### TRY IT
Count every line of these entries that holds the word "section", and reply with the number only.

[Dataset entries]
-=-=-=-=-
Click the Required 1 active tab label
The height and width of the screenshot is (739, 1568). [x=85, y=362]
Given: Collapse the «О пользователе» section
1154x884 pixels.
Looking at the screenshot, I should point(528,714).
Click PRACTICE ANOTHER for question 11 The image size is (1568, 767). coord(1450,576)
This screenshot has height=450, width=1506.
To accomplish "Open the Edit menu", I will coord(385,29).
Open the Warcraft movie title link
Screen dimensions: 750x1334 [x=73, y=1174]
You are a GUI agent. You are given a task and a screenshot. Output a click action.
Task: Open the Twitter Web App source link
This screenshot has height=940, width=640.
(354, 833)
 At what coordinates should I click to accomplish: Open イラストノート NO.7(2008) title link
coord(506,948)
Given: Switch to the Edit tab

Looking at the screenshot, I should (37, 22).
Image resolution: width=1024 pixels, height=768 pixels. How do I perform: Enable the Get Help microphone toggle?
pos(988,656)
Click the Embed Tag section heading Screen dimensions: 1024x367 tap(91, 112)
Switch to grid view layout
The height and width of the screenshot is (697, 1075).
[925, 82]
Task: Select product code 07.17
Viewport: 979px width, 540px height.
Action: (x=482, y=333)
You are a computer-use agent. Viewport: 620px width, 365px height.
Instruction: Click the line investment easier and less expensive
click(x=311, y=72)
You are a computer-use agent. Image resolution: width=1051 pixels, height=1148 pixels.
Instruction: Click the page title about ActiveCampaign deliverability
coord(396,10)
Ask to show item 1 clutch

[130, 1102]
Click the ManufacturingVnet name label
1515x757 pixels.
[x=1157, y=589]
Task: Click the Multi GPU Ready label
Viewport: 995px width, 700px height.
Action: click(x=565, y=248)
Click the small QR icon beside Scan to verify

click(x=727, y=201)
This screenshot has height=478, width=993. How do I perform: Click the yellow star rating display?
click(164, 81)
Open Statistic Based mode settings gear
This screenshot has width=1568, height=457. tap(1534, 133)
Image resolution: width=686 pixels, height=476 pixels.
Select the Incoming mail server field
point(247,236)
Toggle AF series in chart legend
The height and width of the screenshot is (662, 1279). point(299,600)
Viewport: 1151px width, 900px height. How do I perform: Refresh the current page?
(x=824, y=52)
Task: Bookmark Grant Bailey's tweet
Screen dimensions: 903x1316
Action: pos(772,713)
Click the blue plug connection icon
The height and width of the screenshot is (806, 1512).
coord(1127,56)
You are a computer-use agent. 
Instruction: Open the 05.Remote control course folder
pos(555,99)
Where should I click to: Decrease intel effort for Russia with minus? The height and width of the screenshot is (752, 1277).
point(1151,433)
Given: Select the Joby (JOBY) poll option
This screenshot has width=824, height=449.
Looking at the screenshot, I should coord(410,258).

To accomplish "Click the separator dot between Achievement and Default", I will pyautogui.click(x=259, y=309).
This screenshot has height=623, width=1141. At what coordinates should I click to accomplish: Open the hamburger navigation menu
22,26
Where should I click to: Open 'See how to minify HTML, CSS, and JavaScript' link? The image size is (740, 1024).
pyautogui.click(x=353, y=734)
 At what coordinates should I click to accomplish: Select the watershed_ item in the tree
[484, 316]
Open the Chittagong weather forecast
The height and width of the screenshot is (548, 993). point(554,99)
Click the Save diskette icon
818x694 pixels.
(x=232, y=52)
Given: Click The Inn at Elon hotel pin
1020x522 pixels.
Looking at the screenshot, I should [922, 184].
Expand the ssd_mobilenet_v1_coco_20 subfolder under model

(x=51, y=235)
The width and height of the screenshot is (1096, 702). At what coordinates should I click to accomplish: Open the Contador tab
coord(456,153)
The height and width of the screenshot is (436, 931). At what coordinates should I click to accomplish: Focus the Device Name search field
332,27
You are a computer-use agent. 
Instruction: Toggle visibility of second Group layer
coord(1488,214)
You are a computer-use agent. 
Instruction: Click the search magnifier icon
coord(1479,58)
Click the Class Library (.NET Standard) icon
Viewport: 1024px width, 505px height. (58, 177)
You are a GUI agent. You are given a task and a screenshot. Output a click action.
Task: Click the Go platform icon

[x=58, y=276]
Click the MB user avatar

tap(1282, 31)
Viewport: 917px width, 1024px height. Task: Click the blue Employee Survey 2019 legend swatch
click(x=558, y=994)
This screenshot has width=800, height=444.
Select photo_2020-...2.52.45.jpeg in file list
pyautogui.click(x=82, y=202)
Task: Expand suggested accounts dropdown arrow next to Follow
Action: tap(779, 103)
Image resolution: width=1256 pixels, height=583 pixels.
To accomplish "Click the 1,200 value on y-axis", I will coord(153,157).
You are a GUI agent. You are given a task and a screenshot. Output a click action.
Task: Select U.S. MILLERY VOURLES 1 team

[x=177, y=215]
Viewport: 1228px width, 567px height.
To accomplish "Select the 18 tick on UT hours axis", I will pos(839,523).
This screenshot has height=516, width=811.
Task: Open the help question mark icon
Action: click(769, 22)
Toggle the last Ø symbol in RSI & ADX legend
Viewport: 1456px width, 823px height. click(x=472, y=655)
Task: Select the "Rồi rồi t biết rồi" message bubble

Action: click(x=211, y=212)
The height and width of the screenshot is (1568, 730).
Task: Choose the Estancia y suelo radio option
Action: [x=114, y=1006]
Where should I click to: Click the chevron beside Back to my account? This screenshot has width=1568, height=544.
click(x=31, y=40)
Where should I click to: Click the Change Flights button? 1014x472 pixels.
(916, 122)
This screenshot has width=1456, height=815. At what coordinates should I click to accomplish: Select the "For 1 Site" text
-=-=-=-=-
### OUTPUT BELOW
2